Every entry should be repeated exactly as written.

Provided records:
- Opening Delimiter -

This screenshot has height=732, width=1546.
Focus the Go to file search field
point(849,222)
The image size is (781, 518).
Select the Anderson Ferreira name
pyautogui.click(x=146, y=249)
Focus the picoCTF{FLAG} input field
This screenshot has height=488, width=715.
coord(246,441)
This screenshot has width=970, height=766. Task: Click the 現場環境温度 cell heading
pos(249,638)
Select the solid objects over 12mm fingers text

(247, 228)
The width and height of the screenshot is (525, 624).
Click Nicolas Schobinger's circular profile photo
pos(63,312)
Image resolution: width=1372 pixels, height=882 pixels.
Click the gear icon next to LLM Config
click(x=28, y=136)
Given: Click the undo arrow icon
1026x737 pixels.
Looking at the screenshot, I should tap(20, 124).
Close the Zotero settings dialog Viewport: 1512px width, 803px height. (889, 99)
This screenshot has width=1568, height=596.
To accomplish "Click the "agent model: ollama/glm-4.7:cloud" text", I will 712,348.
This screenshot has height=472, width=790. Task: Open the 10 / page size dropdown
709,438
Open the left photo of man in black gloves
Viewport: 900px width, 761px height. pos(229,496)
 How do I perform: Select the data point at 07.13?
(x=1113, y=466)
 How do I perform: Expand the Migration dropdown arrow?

- Closing Delimiter -

Solution to this exercise:
This screenshot has height=732, width=1546.
Focus the Go to file search field
point(849,222)
The image size is (781, 518).
Select the Anderson Ferreira name
pyautogui.click(x=146, y=249)
Focus the picoCTF{FLAG} input field
This screenshot has height=488, width=715.
coord(246,441)
This screenshot has width=970, height=766. Task: Click the 現場環境温度 cell heading
pos(249,638)
Select the solid objects over 12mm fingers text

(247, 228)
The width and height of the screenshot is (525, 624).
Click Nicolas Schobinger's circular profile photo
pos(63,312)
Image resolution: width=1372 pixels, height=882 pixels.
Click the gear icon next to LLM Config
click(x=28, y=136)
Given: Click the undo arrow icon
1026x737 pixels.
Looking at the screenshot, I should tap(20, 124).
Close the Zotero settings dialog Viewport: 1512px width, 803px height. (889, 99)
This screenshot has width=1568, height=596.
To accomplish "Click the "agent model: ollama/glm-4.7:cloud" text", I will 712,348.
This screenshot has height=472, width=790. Task: Open the 10 / page size dropdown
709,438
Open the left photo of man in black gloves
Viewport: 900px width, 761px height. pos(229,496)
 How do I perform: Select the data point at 07.13?
(x=1113, y=466)
 How do I perform: Expand the Migration dropdown arrow?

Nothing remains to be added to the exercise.